Members of India's minority groups protest the increasing incidents of mob lynching of Muslims and tribal people in eastern Jharkhand state, in the national capital New Delhi on April 15, 2019. (Photo: Bijay Kumar Minj/ UCA News)
Ten men accused of lynching a Muslim man in 2019 were found guilty by a court in a central Indian state and sentenced to 10 years in prison.
Tabrez Ansari, a Muslim trader, was beaten on June 18, 2019, by the men who apparently thought he was a thief. They also forced him to chant "Jai Shri Ram" and "Jai Hanuman" slogans hailing Hindu gods. He died days later, in police custody.
A court in Jharkhand’s Seraikela-Kharsawan district pronounced the sentence on July 5 after finding all the 10 attackers guilty of “culpable homicide not amounting to murder,” and also fined each of them Rs 15,000 (US$182).
“We welcome the court’s decision, but I personally feel that the punishment could have been more severe than the jail term of 10 years given the serious nature of the crime,” Ratan Tirkey, a former member of the Jharkhand government's tribal advisory committee, told UCA News.
Tirkey, a Catholic lay leader, said that the lynching of Ansari was part of a systematic hate campaign targeting poor Muslims “by branding them as anti-nationals and beef smugglers.”
“These self-proclaimed guardians of the Hindu religion killed a man just because he was a Muslim,” he added.
Nabore Ekka, president of the Delhi region of the Bharatiya Adivasi Sangamam (Indian Indigenous People’s Forum) told UCA News that “mob lynching has become a trend in society to suppress minority groups.”

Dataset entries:
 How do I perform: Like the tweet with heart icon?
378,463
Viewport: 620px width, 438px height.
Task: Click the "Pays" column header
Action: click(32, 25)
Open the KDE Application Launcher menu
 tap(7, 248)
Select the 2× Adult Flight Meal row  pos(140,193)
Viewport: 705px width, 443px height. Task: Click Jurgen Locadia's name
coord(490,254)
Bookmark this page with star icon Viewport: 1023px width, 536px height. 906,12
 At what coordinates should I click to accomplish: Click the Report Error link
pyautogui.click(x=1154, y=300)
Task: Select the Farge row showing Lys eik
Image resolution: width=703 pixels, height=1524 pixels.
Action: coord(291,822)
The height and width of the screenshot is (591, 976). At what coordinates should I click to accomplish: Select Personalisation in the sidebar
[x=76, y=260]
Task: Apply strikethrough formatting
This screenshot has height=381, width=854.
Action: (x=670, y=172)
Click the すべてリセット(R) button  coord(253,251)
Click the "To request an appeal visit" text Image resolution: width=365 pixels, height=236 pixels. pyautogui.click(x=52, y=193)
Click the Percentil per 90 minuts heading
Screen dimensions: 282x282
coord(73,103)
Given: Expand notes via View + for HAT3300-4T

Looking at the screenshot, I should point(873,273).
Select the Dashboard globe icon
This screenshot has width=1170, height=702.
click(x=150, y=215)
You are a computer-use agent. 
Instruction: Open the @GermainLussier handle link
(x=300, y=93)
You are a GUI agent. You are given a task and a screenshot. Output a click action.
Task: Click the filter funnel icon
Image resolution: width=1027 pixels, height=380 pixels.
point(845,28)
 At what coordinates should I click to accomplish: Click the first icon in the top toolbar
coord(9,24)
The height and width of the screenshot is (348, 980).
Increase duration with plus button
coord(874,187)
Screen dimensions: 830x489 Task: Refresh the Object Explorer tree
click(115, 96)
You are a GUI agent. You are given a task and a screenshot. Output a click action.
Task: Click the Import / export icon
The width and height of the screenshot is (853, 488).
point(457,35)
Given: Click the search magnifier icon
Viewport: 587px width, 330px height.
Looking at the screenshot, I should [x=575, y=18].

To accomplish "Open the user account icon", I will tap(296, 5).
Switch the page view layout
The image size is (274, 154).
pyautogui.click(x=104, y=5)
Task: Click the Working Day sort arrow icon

◆ EXERCISE AIM ◆
Pick up the news report on the Tabrez Ansari lynching verdict after its last sentence and continue it.

◆ RESULT FOR THIS TASK ◆
Meanwhile, Shaista Parveen, widow of Ansari told media people that she will appeal against the sentence in the state’s High Court and demand life imprisonment for her husband’s killers.
“I respect the district court verdict but am not fully satisfied with it,” she said.
The local police’s role in the case had come under question from the very beginning.
Ansari was taken into custody in an injured state by the police who did not file a case against the people who had attacked him.
Instead, they relied on a post-mortem report, which said Ansari had died of “cardiac arrest.”
After a complaint was filed by Parveen, a fact-finding team sent by a civil rights organization found that the police had denied Ansari proper medical treatment and also threatened his family.
Later, a probe panel appointed by the district administration also found lapses on the police’s part and said that doctors at the first hospital Ansari was taken to were also responsible as their report led to police taking him into custody despite severe head injuries.
Meanwhile, the Jharkhand government admitted that 46 incidents of mob lynching have taken place in the state in the last five years. The government, however, did not disclose the number of people who have died in such incidents.
Minorities groups say that incidents of mob lynching of poor Muslim men had increased since the pro-Hindu Bharatiya Janata Party (BJP) came to power in India in 2014.
Muslims make up 14.53 percent of Jharkhand’s population of 33 million, of which 4.3 percent are Christians, mostly tribal people.